Mining giant Rio Tinto has approached two shipyards in China to build up to 12 LNG-fuelled newcastlemaxes worth about $804m.

Industry sources said state-owned Qingdao Beihai Shipbuilding Heavy Industry and privately owned New Times Shipbuilding have been selected as the preferred yards for the newbuildings, which are being discussed under the code ­­name “Project Orion”.

Three berths and options for three more slots have been reserved at each yard.

Rio Tinto, the world’s second-­largest mining company, is seeking to charter the 210,000-dwt ­vessels to transport iron ore from Australia to China.

Shipbuilding sources familiar with the deal said it is looking to have the vessels trading in 2023 and has specified that they be fitted with MAN Energy Solutions’ high-pressure ME-GI engines.

The sources said only selected shipping companies and investors have been asked to bid for this ­project. Rio Tinto is said to have approached JP Morgan Asset Management, Maran Dry Management, Eastern Pacific Shipping, U-Ming Marine Transport, China Merchants Energy Shipping and Japan’s big three owners, NYK Line, K Line and Mitsui OSK Lines.

The employment period and likely charter rate have not been disclosed.

Shipyard officials declined to comment for this story.

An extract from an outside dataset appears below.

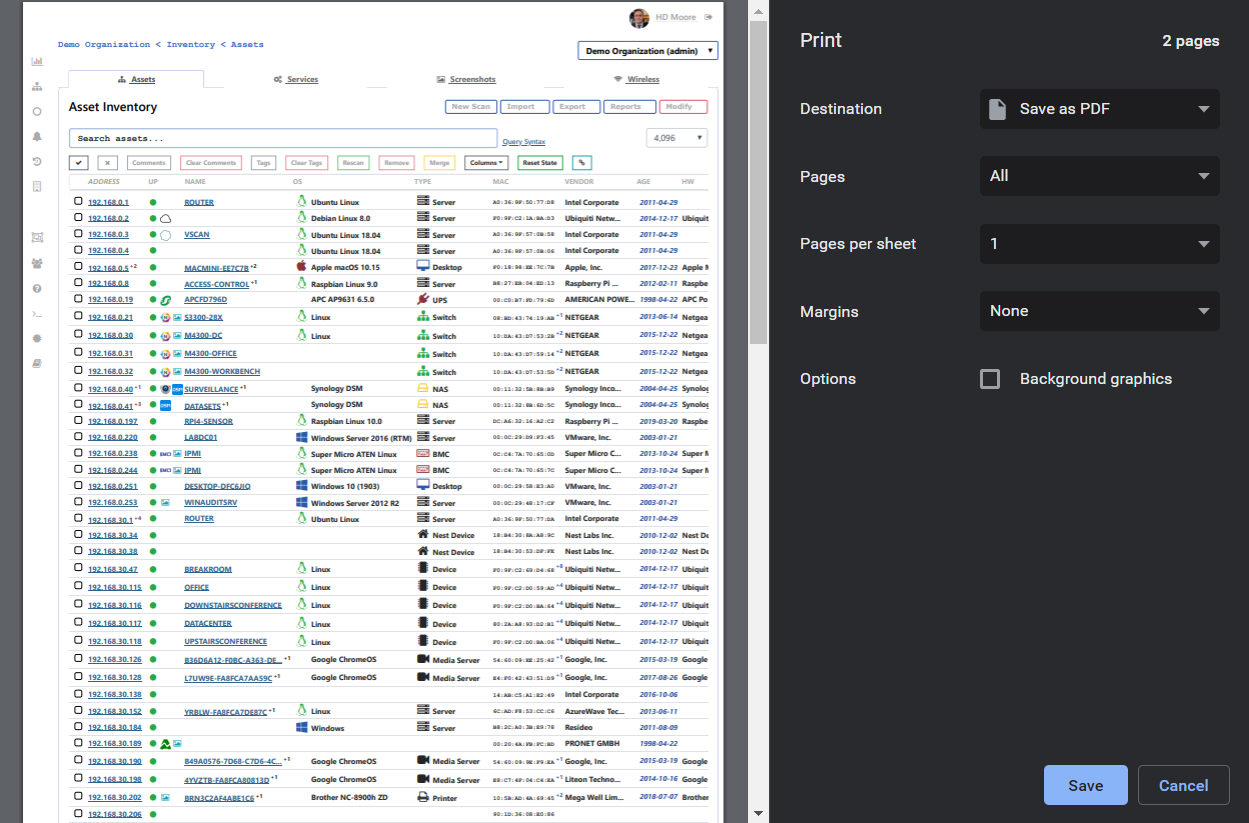Click the logout icon next to HD Moore

[x=709, y=17]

Those following the project said the bulkers will cost at least $67m each.

“Shipbuilding prices have increased due to stronger demand for newbuildings and rising steel plate price,” said a shipbuilding expert. “Prices have gone up by 5% to 10%.”

Rio Tinto is the world's largest exporter of iron ore. Photo: Scanpix

The last done deal for dual-fuel newcastlemax newbuildings was placed by U-Ming Marine in November. The Taiwanese bulker owner ordered four 190,000-dwt vessels from Shanghai Waigaoqiao Shipbuilding against 10-year charters from Anglo American.

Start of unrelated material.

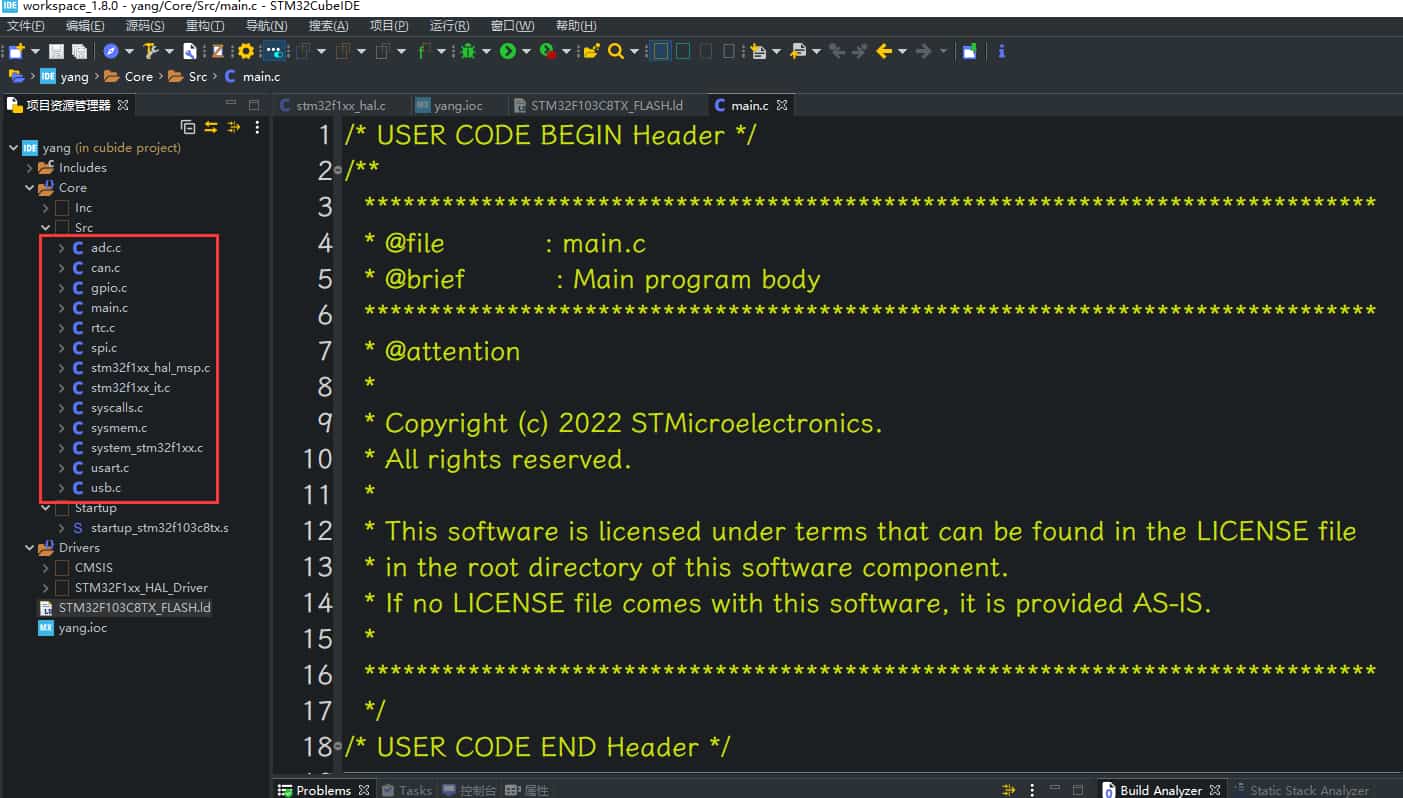Collapse all in project explorer

pos(188,127)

These newbuildings were said to cost at least $65m each, including the additional features. The vessels are due for 2023 delivery.

In January, Australia’s Fortescue Metals Group (FMG) was reported to have floated a tender to charter up to 10 dual-fuel, 209,000-dwt bulker newbuildings.

FMG is said to have invited only a handful of companies to bid for the charter contract, including U-Ming Marine, China Merchants Energy Shipping, Eastern Pacific Shipping, MOL, NYK Line and K Line.

It is said to be seeking to charter five firm newcastlemaxes while lining up options for an additional five ships.

FMG did not specify the length of the charter period but has asked shipowners to quote charter rates for between five and 10 years.

Rio Tinto did not comment directly on the Project Orion. But it said it is committed to meeting the International Maritime Organization’s goal of a 40% reduction in shipping emissions intensity by 2030 and its long-term ambition to reach net zero-carbon shipping of its products by 2050.

“We recognise LNG is a cleaner-­burning marine fuel option and, while LNG is not a silver bullet for emissions reduction, it can be a transitional fuel on the pathway to industry decarbonisation,” a spokes­person said.

“We will continue to explore and work with our shipping partners on alternate, low to zero-carbon fuels for use in our shipping trades.”